The film’s narrative follows a young woman, played by Dakota Johnson, who moves to Berlin and joins the Markos Dance Company. Jalet brought Halla in to act as one of the dancers in the company, but she also took part in the choreographic research and training process of the lead actresses.

The Presence of Lived Lives

If you’ve seen the film you’ll have entered its parallel world, but the experience of shooting the film was no less twilight-zoney. Halla shares, “Most scenes were filmed up in a abandoned luxury hotel on the top of a hill. We were driven for one hour each day to the set through fog and tall gloomy trees, by Italian drivers that drove like you would imagine they might from the typical stereotype of an Italian driver.”

“The memories have been flooding back to me and now I’m really processing the experience. It was all very surreal.”

When they first arrived to the set, Halla saw just the remnants of the life the hotel had before it was abandoned in the sixties. “They were patching up holes in the floorboards, building floor supports, putting new glass in the windows. The energy of the place was very strange and omnipresent and you still could feel the magnificence of the hotel’s lived life.”

Guts, Gore and Magic-Dance-Rituals

The conditions of filming were no less surreal than its setting. As Halla explains, “It was mid-winter, incredibly cold, the shooting days were long and for the final dance scene we were naked, basically outside, the walls were covered in hair, and there were guts everywhere.”

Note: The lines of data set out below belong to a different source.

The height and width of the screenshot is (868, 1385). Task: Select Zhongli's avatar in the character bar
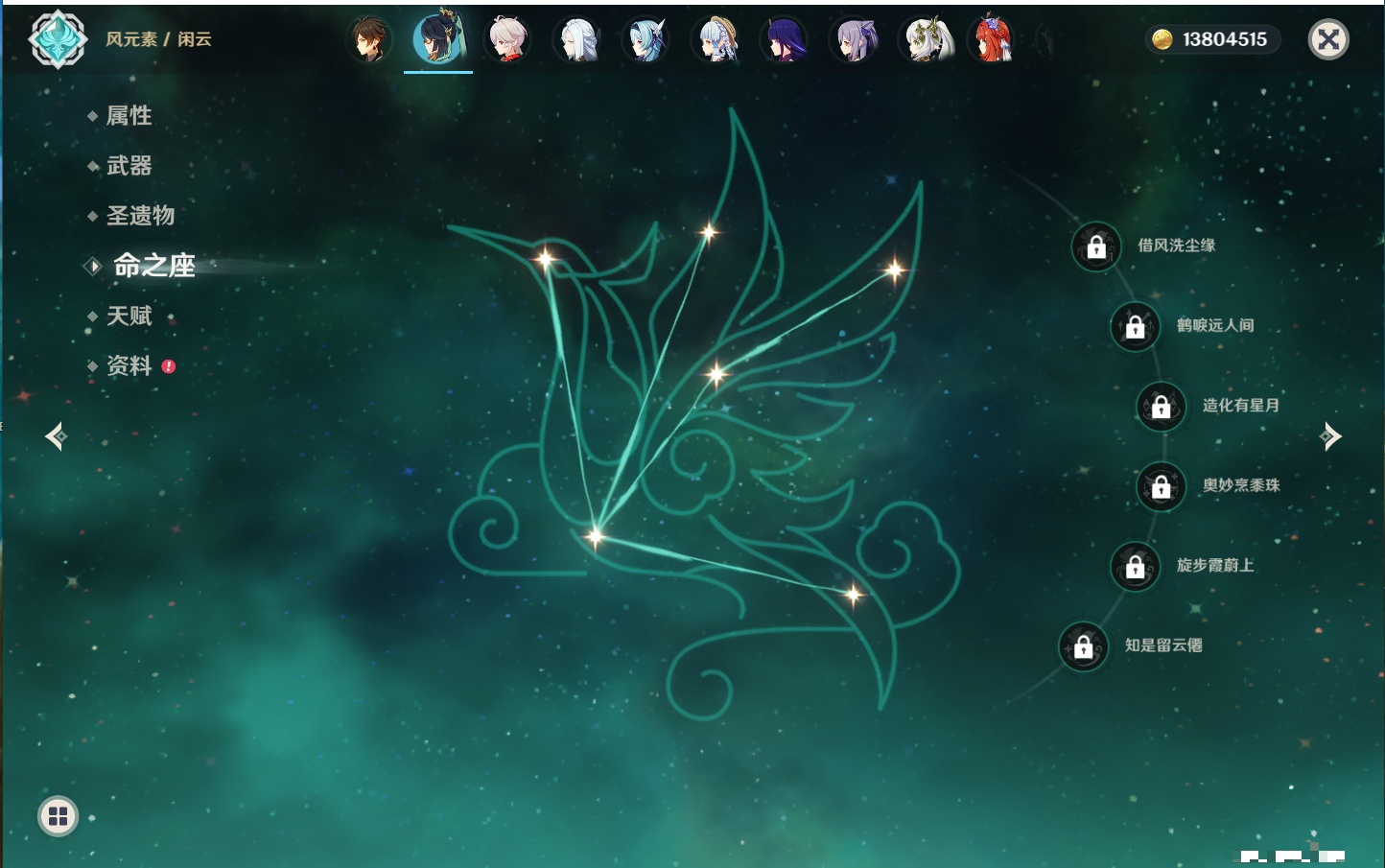(x=369, y=40)
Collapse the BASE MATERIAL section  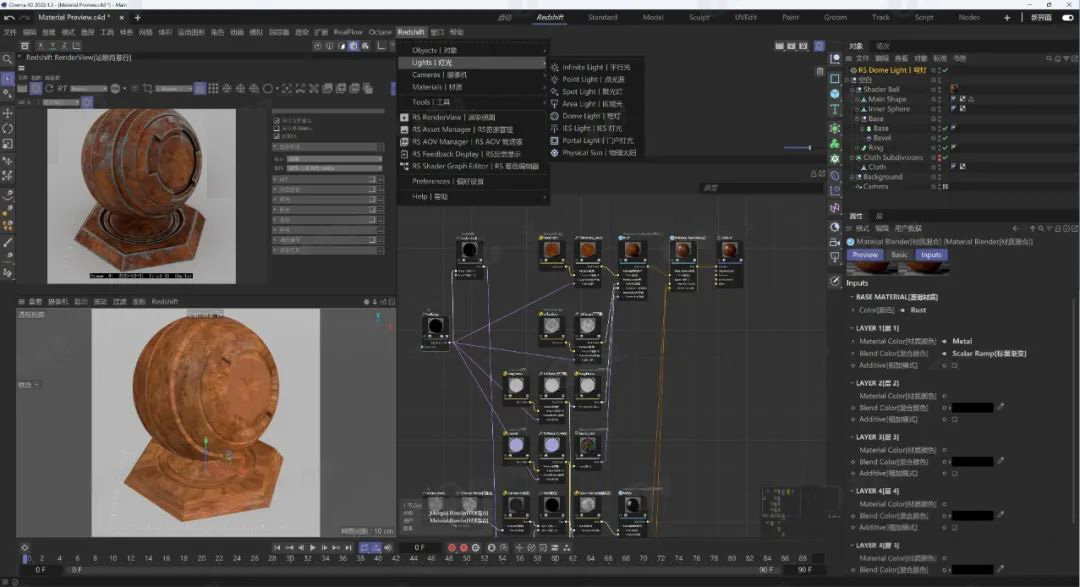click(x=851, y=297)
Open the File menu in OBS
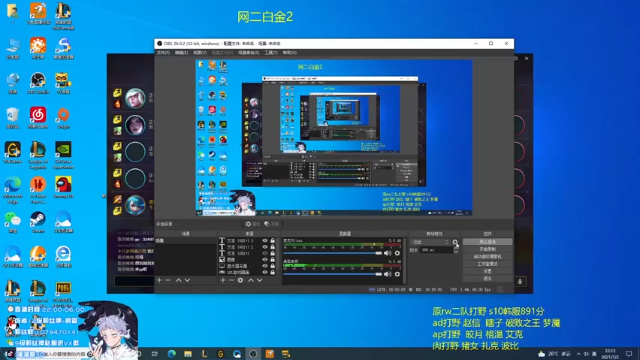This screenshot has width=640, height=360. click(x=163, y=53)
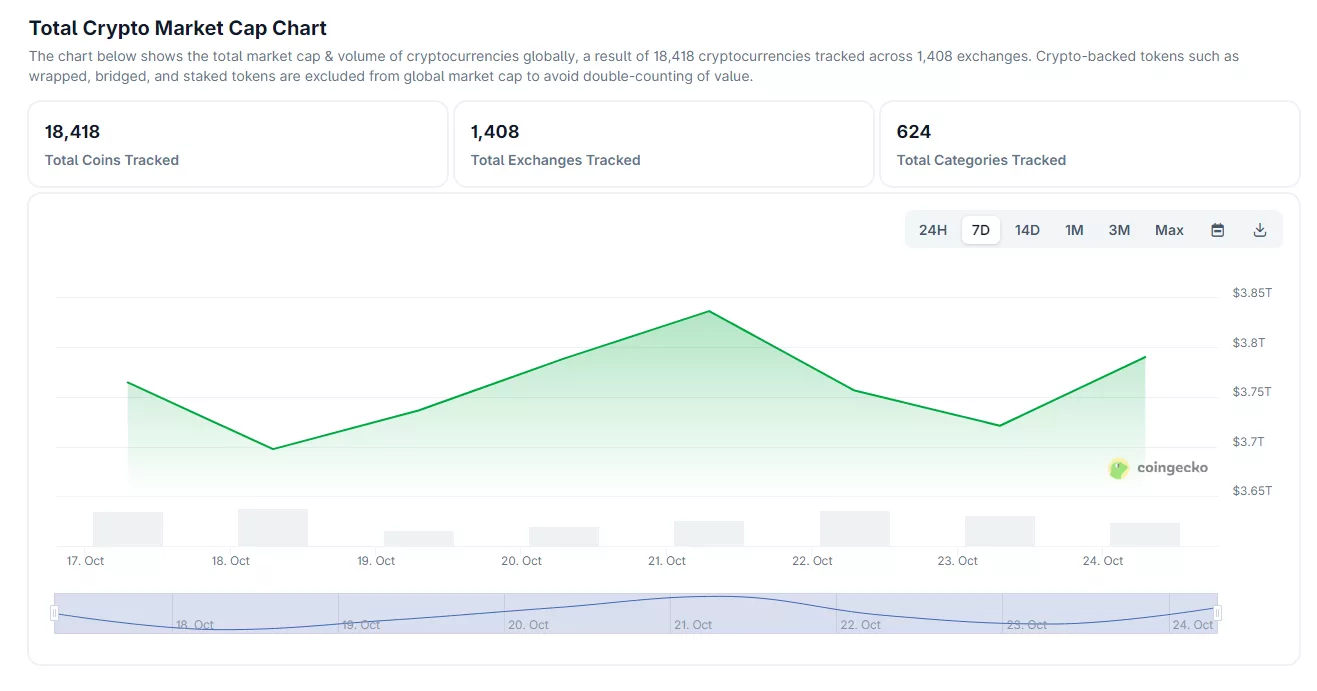The width and height of the screenshot is (1317, 691).
Task: Open the date range calendar picker
Action: coord(1217,229)
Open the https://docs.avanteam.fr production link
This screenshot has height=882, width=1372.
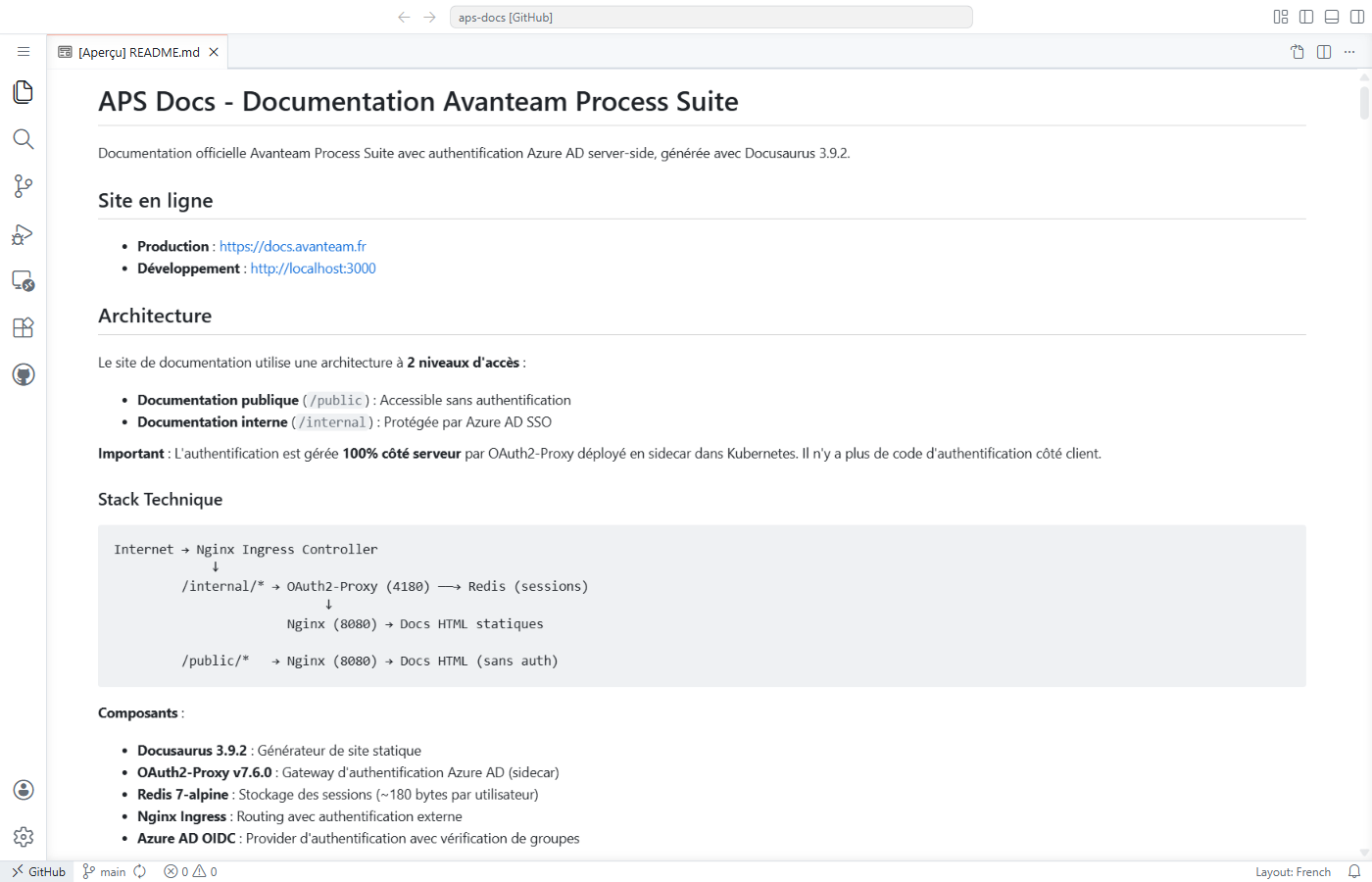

The last dance took two days to shoot. It took precise timing to nail the final ritual with all the actresses and dancers in sync. Halla shares, “We were thrashing around so much, swinging our heads and I ended up getting vertigo. I couldn’t stand for two days afterwards—it was insane.”

Not really a horror film

When Halla’s friends and family asked her before seeing the film whether or not it was too horrific, she recalls that “After having seen it at the premiere I was saying that it wasn’t even really a horror film.” When the film finished, Halla shares that, “People were saying to me, ‘Halla you have a high tolerance for horror movies—that was really gross.’” Laughing, she continues, “I guess I became a bit desensitized. There was little to no CGI used in the film and most of the body mutilations were done with prosthetics, so I was drinking coffee with my fellow dancers who had jaws and guts sticking out of strange places, so when I watched the movie I didn’t think these broken-body scenes were too triggering.”

It took two years to edit the film, and since its release Halla shares contemplatively, “the memories have been flooding back to me and now I’m really processing the experience. It was all very surreal.”

‘Suspiria’ might knock the wind out of you, but if you’re not too squeamish about guts, broken bones and spooky supernatural rituals, you should see it, if for nothing but the platform it gives to intense and incredibly crafted contemporary dance.

Catch Susperia in Bió Paradís out December and into January.